● **WHAT IS BEING ASKED**: Copy each line, word for word, from the one with "The width and height of the screenshot is (452, 352)." through the final line of the listing, but skip the pictures.

● **PROVIDED INFORMATION**:
Start of Block

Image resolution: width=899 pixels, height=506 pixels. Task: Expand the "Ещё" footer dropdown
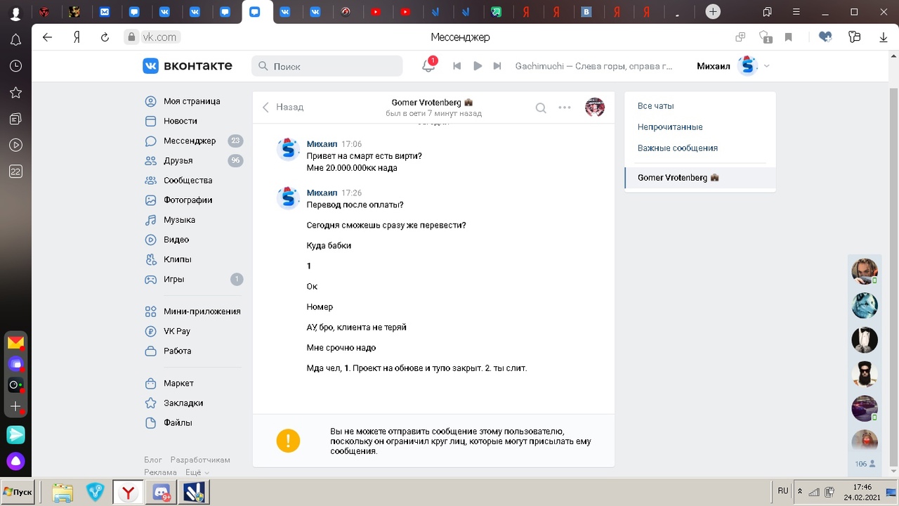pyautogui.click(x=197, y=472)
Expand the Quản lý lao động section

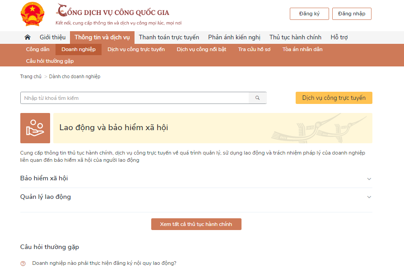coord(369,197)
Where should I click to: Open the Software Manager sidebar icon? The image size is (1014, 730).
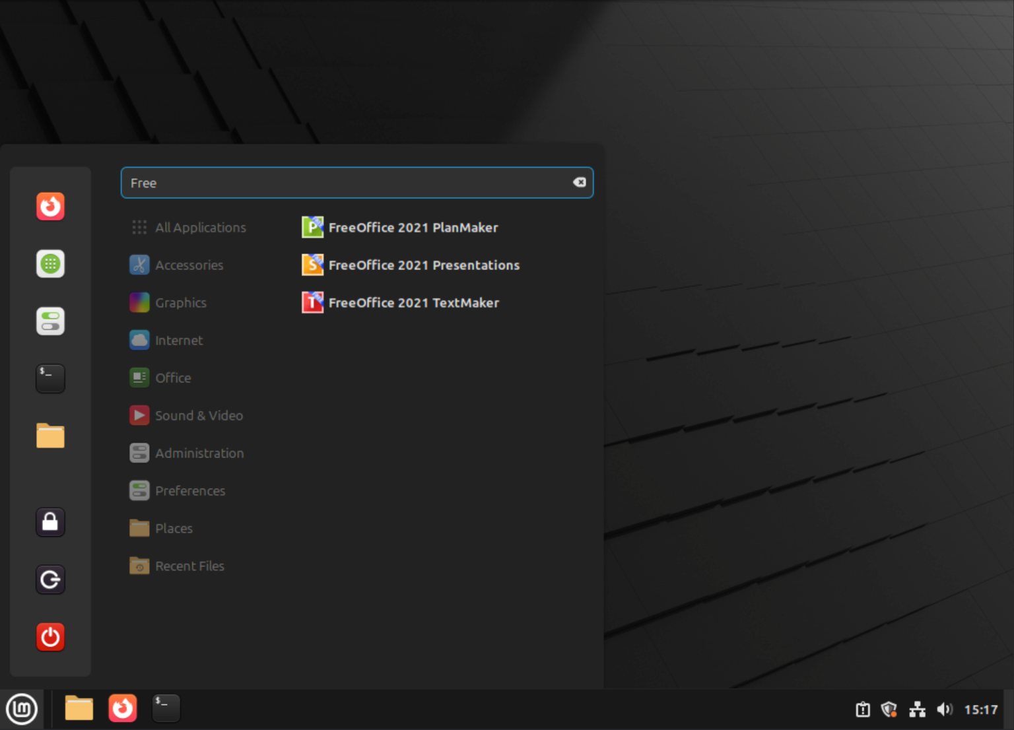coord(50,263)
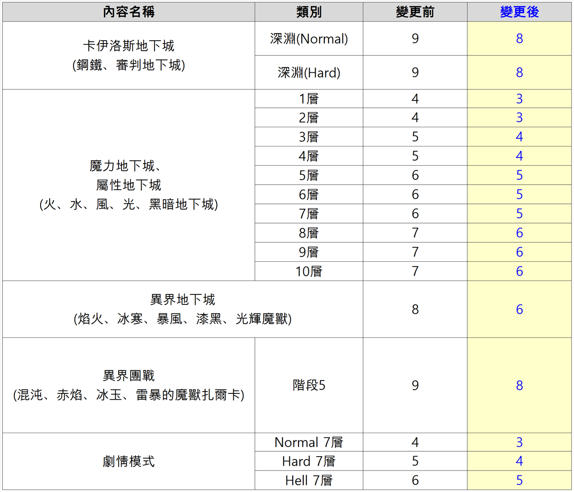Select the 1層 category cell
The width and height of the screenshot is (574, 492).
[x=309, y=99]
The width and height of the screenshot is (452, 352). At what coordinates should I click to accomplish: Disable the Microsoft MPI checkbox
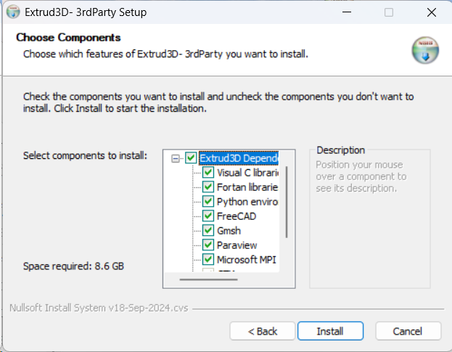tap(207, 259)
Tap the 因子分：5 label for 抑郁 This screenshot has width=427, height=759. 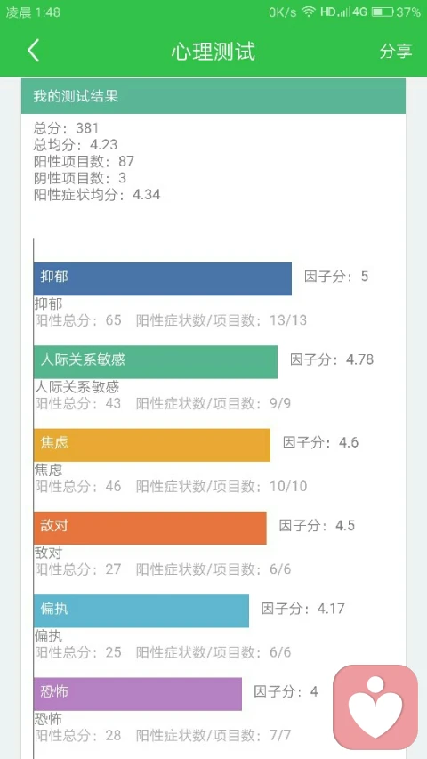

End of Block

● **PROBLEM SOLUTION**:
The width and height of the screenshot is (452, 352). At what coordinates should I click to accomplish: Disable the Microsoft MPI checkbox
tap(207, 259)
Tap the 因子分：5 label for 抑郁 This screenshot has width=427, height=759. 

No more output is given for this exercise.